Can you think of a single DRM scheme that has prevented piracy? I certainly can't. So while thieves and criminals--who don't mind violating the DMCA at all--get past the DRM in moments, paying, law-abiding customers have their libraries held hostage, at the whims of companies who may well abandon servers and formats and software and hardware; or simply fail to support superior systems as they come about. DRM hurts consumers, it never hurts criminals.
It continues to exist because outlets want you to use their readers and their stores, and make it as hard as possible for you to switch. If your entire library was bought from amazon, and you fall in love with a new ereader from someone else, you have to ask yourself, do I love this new tech enough to repurchase/lose hundreds of dollars worth of books? The bigger the barrier there is to you switching, the less likely they are to lose a customer to someone. It's anti-competitive in a big way, but it doesn't help authors or artists.

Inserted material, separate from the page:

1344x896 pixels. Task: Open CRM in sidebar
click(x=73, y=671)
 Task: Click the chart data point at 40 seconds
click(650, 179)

In the meantime, I keep waiting to hear about how the switch to free and clear mp3s has destroyed the music industry. I suspect the freedom and lack of confusion about what devices people were allowed to use to listen to their music has probably had a positive effect on sales, while funds that would go to ever more draconian protection schemes can instead be used to actually punish and prevent piracy (law suits didn't stop piracy, but there was plenty of evidence it had a chilling effect reducing online sharing dramatically).
DRM is more to blame for piracy than open source culture. If you punish paying customers enough, they're not going to want to be your customer anymore. DRM-free, open formats are the best thing that could happen for authors and the companies who promote them and distribute their work. The only downside is for B&N, Sony, and Amazon, who have to actually do something useful to earn your business instead of holding your content hostage.